The world of digital connectivity is changing rapidly as a result of the emergence of the Internet of Things (IoT). Representing one of the most disruptive technologies of our time, the IoT is an emerging global internet-based architecture that seamlessly integrates multiple data collection devices that collect, interchange and process data. Examples of IoT devices include wearables that monitor and track our wellbeing based on daily physical activities such as running or walking, medical devices that monitor and track intake of and responses to medication, and surveillance devices that track and monitor movement related to patient rehabilitation following accidents or age-related degeneration.

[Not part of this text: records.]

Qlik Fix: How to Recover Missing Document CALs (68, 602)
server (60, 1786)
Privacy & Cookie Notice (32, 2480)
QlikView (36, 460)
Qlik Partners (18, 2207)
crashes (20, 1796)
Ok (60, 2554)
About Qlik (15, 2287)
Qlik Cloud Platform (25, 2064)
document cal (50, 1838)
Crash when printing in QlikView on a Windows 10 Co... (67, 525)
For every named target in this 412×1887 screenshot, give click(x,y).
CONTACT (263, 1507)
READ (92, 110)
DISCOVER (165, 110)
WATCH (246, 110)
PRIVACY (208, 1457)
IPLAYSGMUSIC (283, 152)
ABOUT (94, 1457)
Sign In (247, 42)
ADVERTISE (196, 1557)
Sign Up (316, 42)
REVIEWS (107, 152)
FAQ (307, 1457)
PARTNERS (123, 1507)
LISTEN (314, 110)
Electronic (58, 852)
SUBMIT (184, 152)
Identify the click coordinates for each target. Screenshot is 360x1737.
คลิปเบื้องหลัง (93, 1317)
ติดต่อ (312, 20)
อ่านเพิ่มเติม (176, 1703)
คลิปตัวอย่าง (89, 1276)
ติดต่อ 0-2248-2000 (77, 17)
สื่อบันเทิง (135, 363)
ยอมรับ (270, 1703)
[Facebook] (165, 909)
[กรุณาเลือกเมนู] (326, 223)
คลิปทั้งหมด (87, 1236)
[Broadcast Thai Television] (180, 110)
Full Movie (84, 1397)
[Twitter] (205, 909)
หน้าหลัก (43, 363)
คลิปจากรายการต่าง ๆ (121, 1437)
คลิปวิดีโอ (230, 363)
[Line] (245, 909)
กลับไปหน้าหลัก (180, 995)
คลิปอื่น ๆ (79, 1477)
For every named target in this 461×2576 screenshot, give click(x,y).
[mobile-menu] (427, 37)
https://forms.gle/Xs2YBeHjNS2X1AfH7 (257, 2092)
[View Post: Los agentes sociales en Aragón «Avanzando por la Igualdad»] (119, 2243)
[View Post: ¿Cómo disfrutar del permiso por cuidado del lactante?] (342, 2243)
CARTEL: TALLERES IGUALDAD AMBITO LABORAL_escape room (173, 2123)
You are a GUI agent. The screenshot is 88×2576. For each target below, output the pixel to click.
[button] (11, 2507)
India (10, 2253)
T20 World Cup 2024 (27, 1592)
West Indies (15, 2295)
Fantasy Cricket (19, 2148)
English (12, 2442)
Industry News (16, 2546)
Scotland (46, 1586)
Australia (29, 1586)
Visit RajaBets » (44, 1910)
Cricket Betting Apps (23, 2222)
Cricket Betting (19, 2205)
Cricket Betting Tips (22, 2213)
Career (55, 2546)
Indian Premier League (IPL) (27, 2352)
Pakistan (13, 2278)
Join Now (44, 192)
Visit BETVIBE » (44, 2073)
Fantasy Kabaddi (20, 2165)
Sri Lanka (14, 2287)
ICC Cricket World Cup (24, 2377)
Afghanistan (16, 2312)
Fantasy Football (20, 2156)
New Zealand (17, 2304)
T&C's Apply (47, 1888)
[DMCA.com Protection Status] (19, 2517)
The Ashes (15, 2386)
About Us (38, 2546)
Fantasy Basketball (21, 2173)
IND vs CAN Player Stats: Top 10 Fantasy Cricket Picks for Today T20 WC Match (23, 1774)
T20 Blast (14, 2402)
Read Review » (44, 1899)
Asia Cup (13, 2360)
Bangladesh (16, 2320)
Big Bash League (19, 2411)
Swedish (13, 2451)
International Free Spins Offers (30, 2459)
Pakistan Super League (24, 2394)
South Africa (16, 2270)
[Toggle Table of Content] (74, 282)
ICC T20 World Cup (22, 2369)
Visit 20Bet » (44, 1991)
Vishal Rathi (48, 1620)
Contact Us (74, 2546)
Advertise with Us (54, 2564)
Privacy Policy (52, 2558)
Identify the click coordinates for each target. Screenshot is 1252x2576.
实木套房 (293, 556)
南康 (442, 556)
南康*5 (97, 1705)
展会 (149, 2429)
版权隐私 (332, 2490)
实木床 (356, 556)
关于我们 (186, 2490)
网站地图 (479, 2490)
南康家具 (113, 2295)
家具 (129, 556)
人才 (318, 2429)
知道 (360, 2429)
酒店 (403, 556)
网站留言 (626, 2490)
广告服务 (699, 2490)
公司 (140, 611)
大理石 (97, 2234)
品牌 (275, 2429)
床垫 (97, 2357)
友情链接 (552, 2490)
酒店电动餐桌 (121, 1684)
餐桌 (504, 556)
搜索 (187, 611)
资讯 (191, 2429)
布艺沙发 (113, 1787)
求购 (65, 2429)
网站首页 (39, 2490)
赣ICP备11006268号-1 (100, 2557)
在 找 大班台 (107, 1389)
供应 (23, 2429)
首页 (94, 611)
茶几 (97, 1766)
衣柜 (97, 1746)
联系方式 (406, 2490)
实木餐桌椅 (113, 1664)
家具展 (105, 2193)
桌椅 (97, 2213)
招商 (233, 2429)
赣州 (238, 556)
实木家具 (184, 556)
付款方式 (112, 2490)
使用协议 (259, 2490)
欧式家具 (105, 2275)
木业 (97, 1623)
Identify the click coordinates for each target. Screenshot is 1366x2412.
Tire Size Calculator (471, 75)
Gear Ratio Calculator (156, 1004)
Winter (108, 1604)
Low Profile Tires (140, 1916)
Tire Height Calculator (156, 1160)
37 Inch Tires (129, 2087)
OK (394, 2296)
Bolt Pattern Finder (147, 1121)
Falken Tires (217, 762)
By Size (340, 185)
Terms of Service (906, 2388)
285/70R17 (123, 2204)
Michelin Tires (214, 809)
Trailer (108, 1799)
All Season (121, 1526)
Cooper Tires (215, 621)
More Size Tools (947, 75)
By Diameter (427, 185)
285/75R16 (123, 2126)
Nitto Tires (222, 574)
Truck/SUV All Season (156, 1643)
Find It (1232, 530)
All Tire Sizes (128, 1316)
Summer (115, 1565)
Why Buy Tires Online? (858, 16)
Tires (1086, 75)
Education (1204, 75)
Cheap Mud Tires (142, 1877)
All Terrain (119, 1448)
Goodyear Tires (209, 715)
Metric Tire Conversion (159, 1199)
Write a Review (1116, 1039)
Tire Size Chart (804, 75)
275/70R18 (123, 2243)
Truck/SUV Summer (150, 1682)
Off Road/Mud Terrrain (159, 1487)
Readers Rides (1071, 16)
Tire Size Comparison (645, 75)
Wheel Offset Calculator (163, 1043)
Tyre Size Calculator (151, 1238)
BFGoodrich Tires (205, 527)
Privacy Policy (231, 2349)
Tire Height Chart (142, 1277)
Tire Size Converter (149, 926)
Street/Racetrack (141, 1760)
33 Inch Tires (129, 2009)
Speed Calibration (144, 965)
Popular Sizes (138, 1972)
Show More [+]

While the IoT holds great promise in terms of facilitating the collection and processing of data to improve and customise service delivery, there is a need to rethink what ‘privacy’ means to individuals and IoT designers/developers in the realm of increasing digital connectivity, and more generally how personal information should be collected, stored, transmitted and used. Moreover, what are legal perspectives on data privacy in an increasingly connected world enabled by the IoT?
Considering these challenges, we share our findings aiming to answer the following questions:
• How do IoT users (or consumers) perceive ‘data privacy’ in a connected world of greater connectivity enabled by the IoT
• What are specific individuals’ IoT-related data privacy concerns
• What can be done from a regulatory perspective to address individuals’ data privacy concerns?
In response to the above questions, an exploratory qualitative research design was followed. We collected data from 24 IoT users and designers/developers in the 22 - 65 age group to hear more about their feelings and perceptions of data privacy and legal regulation with respect to IoT data collection, processing and use.
Our study highlights four recommendations:
1. Data privacy is important in a more connected world enabled by the IoT
2. Forms of consent for IoT data collection needs to be adapted to cater for today’s modern IT user requirements
3. Incorporation of ‘privacy-by-design’ in the IoT development process may improve data privacyrelated concerns
4. A responsive regulation approach that includes ‘privacy-by-design’, consumer and data protection standards, and privacy type doctrines may enhance IoT privacy/data protection.